Created attachment 1123222 [details]
Live Merge post-merge failure repair script.
In 3.6 we introduced a new step in Live Merge to verify image removal. There was a bug in the flow (bug 1302215), and if Live Merge fails at this point then manual fixup of the database is required to complete what the Live Merge code would have otherwise done by itself.
Because the series of database queries is somewhat complex, we've provided a .sql script that can be run to perform these changes which you can find attached to this bug.
First, please verify that the image was removed on the vdsm side by investigating the logs or otherwise verifying that the image in question has been removed from the storage. The image id to check can be retrieved from the engine logs, described below.
Here is how to use the script, copied from a comment on the above bz with minor modifications:
=== Begin instructions ===
Because the cleanup for this is difficult, I wrote a sql script that can be used which performs the database updates done at the end of a successful Live Merge.
It's appropriate to use if Live merge fails with a message like the following in your engine log:
2016-02-09 15:09:43,220 ERROR [org.ovirt.engine.core.bll.DestroyImageCheckCommand] (pool-7-thread-4) [6ab159d3] The following images were not removed: [11aedd61-b3a7-46ae-b7d4-982e9e58b863]

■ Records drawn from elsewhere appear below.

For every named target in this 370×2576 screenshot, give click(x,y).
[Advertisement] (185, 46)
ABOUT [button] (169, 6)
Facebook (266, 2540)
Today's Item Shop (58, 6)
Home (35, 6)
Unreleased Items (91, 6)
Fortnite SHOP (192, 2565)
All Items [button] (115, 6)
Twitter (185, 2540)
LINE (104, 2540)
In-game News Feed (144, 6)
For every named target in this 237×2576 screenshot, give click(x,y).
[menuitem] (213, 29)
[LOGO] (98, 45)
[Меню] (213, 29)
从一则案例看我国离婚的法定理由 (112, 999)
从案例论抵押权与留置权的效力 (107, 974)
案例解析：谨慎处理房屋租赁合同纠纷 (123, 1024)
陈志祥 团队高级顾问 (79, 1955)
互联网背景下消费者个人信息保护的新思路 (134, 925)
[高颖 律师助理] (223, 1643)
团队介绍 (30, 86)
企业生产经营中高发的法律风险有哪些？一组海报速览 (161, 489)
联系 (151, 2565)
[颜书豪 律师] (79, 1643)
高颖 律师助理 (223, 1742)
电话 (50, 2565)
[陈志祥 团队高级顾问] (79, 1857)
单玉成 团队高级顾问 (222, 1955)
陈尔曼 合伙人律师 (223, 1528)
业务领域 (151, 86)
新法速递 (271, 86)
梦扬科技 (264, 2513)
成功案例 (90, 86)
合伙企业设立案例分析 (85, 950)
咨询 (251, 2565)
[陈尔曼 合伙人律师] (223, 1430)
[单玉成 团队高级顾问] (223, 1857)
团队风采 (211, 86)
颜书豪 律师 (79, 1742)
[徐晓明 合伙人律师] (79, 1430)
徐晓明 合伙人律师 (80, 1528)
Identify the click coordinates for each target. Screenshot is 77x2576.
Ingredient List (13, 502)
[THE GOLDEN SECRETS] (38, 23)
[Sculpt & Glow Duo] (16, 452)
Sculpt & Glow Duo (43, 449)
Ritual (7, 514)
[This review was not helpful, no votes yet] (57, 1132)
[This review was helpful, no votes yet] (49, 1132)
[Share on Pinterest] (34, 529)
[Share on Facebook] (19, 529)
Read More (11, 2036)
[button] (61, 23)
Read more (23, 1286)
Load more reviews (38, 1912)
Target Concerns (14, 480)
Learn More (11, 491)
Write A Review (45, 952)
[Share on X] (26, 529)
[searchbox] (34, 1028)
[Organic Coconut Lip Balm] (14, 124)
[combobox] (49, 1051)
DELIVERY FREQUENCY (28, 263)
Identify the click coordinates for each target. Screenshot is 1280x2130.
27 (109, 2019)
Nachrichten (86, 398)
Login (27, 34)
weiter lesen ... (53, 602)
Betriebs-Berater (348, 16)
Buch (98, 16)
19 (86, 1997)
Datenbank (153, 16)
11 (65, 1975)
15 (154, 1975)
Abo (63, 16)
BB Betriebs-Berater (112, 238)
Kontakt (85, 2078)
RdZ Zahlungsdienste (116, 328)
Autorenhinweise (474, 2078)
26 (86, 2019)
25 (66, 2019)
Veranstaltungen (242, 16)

2016-02-09 15:10:43,214 ERROR [org.ovirt.engine.core.bll.RemoveSnapshotSingleDiskLiveCommand] (DefaultQuartzScheduler_Worker-62) [91baf933] Failed child command status for step 'DESTROY_IMAGE_CHECK'
In this instance, you would run the below commands with the following:
VM_NAME = the name of the VM with the snapshot you were removing
SNAPSHOT_DESC = the description of the snapshot you were removing
IMAGE_ID = the image from the above log message, e.g. 11aedd61-b3a7-46ae-b7d4-982e9e58b863
(Note: be careful to choose the right image id! If it's wrong, this
script will remove references to other, possibly valid images. It
performs some verification, but can't guard against all possibilities.)
To use it:
1. Stop engine
2. Back up your database
3. psql <dbname> -U <dbuser> < /path/to/repair_failed_merge.sql
4. psql <dbname> -U <dbuser> -c "SELECT ovirt_repair_failed_merge('VM_NAME', 'SNAPSHOT_DESC', 'IMAGE_ID')"
5. psql <dbname> -U <dbuser> -c "DROP FUNCTION ovirt_repair_failed_merge(varchar, varchar, varchar)"
If all went well, step 4 will print "Success". If it fails or one if its verifications finds an error, it will report it to the console.
=== End instructions ===
See below for more detail on the original bug.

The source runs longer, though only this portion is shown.